En effet, dix minutes après, il rentra avec un visage plus rassuré, le tira de sa cachette, le fit asseoir à la table de la cuisine, et lui donna un morceau de pain, un quartier de fromage et un fiasco de vin.

Scipion Lamarra se jeta sur le pain comme un homme affamé, mangeant et buvant avec tant d'avidité, que le fermier, en hôte compatissant, se crut obligé de l'inviter à se modérer, en lui disant que le pain ni le vin ne lui manqueraient ; qu'il pouvait donc boire et manger à loisir.
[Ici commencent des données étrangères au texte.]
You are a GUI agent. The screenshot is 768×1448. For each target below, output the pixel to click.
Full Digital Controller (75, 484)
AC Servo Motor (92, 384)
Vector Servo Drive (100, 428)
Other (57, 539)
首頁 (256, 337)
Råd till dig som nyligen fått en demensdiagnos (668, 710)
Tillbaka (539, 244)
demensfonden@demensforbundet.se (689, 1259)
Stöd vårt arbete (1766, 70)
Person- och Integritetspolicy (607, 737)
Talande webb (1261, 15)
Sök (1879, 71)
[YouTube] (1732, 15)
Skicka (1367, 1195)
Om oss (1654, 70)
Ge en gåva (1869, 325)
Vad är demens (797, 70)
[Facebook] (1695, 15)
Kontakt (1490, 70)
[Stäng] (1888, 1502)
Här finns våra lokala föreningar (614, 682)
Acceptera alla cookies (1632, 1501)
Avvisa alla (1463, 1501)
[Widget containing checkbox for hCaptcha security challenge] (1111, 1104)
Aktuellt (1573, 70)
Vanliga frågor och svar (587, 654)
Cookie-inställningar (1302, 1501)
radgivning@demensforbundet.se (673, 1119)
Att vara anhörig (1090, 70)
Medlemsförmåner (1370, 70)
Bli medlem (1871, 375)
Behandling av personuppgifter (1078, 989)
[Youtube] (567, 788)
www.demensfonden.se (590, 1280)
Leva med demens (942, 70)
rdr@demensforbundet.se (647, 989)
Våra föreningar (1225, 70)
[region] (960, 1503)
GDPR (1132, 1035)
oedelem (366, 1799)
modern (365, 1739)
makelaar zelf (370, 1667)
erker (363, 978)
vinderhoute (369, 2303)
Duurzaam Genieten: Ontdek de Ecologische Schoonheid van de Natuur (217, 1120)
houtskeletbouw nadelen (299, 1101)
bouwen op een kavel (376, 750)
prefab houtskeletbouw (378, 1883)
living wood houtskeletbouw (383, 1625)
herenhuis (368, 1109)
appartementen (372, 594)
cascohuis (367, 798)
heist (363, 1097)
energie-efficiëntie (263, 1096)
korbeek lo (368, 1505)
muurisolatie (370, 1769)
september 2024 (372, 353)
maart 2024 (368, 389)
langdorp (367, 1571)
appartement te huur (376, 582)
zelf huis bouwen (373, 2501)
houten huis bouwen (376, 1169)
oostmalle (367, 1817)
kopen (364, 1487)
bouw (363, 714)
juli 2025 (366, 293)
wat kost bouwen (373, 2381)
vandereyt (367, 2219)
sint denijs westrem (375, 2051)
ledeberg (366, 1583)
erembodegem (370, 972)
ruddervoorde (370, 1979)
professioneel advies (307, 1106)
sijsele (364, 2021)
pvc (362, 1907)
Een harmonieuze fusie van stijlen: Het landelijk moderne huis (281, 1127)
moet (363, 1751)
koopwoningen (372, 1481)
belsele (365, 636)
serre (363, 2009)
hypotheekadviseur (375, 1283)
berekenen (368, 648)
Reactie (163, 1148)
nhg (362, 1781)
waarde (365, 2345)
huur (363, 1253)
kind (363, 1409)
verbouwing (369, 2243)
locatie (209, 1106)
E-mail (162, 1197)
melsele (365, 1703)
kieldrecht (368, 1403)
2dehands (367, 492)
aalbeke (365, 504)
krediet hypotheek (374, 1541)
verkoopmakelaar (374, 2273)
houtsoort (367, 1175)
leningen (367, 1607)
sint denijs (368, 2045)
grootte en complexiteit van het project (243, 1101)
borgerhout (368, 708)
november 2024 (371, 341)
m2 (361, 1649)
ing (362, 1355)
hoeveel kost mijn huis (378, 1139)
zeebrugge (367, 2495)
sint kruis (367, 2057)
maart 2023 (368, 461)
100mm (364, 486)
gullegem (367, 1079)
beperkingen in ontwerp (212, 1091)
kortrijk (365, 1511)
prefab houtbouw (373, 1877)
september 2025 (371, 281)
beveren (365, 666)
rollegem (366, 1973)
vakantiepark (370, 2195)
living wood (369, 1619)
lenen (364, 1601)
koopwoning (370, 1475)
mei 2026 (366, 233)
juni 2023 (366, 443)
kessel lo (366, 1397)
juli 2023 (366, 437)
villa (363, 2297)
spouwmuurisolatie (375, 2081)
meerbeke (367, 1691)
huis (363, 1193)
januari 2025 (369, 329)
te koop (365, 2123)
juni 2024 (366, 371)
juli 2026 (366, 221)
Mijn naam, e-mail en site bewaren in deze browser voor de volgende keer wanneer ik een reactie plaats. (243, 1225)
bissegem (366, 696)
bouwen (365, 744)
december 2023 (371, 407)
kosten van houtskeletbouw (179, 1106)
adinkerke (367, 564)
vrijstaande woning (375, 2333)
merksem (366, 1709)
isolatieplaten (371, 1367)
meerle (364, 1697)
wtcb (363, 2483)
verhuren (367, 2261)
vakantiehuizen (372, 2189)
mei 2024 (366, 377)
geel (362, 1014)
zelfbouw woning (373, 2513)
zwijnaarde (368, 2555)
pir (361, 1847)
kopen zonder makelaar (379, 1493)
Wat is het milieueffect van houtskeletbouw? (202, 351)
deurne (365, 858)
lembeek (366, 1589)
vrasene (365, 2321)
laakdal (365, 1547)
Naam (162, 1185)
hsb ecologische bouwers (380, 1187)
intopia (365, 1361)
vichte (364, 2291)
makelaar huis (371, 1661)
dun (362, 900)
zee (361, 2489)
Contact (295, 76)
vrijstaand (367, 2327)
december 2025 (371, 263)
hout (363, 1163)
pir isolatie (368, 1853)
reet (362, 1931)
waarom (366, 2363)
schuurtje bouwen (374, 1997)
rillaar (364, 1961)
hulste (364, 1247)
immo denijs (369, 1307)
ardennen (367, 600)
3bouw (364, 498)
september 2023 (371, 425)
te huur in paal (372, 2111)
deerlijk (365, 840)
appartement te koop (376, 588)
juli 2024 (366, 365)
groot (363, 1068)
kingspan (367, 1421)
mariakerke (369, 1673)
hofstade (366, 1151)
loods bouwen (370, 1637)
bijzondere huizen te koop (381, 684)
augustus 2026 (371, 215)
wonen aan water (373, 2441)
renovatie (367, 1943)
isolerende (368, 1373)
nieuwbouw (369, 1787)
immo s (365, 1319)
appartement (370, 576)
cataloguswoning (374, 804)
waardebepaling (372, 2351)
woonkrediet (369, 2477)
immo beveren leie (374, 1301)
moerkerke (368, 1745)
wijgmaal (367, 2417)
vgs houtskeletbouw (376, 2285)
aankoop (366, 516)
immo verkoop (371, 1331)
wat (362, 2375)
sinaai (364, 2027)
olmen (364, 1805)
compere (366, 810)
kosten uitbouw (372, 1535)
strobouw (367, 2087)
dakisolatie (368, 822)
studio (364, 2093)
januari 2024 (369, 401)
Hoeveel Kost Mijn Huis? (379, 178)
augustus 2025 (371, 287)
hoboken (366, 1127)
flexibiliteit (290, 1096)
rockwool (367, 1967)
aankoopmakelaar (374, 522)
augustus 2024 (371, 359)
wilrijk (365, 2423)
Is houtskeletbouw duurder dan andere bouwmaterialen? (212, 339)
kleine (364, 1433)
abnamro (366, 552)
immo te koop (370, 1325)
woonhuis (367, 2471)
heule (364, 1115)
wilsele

Comme Lamarra commençait à suivre ce conseil, un autre paysan entra, qui portait le même costume que le fermier, mais paraissait un peu plus âgé que lui.

Scipion fit un mouvement pour se lever et sortir.

– Ne craignez rien, dit le fermier : c'est mon frère.

En effet, le nouveau venu, après un salut d'homme qui est chez lui, prit un tabouret et alla s'asseoir dans un coin de la cheminée.

Le faux patriote remarqua que le frère du fermier choisissait le côté où il y avait le plus d'ombre.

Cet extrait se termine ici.